Required work:
Could you write out exactly, and only, the lines from the one containing "Task: Open the Frosinone team page" through the last line of the data, leaving out all pictures?

Supplied data:
=== Section Start ===
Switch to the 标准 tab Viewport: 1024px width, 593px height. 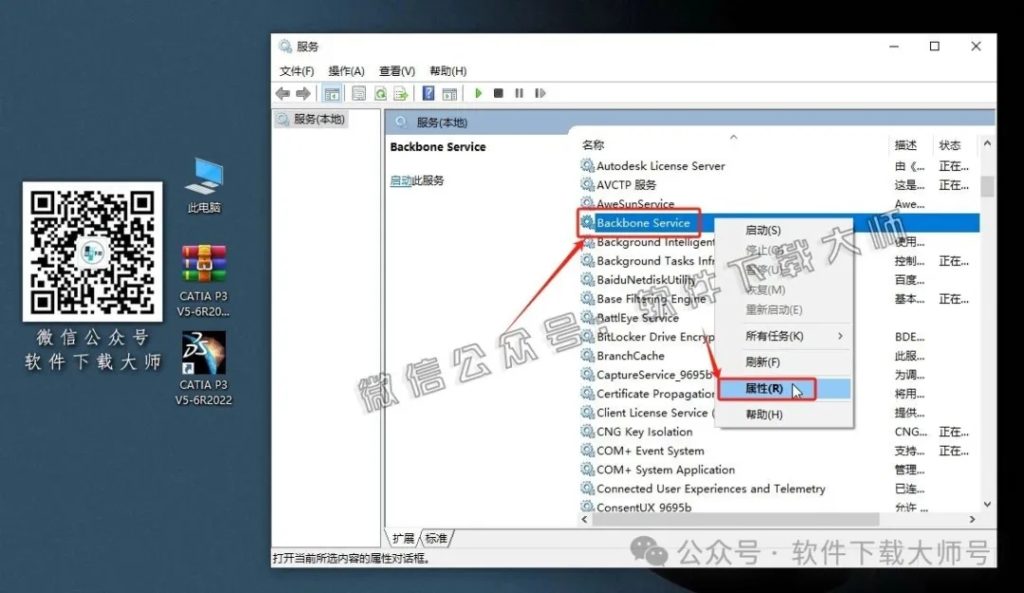pos(437,536)
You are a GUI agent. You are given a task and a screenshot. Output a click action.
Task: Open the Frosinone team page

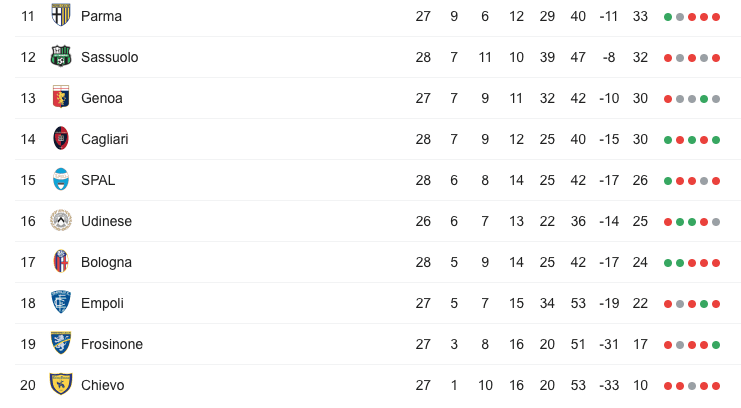(111, 344)
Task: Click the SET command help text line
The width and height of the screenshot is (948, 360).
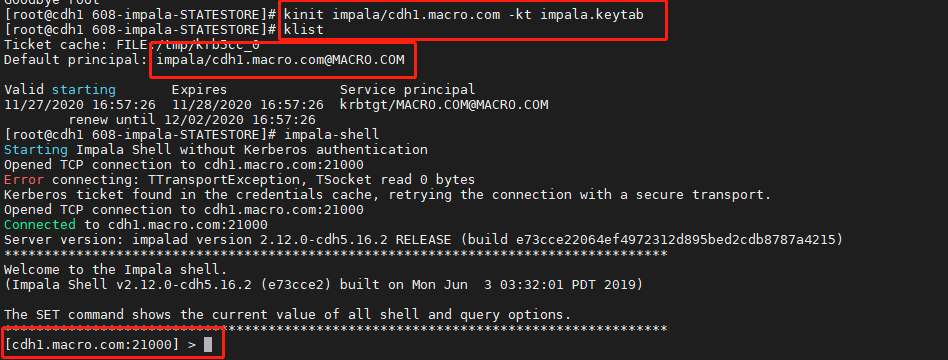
=== Section End ===
Solution to the problem:
Task: Open the Frosinone team page

(111, 344)
Task: Click the SET command help text line
The width and height of the screenshot is (948, 360).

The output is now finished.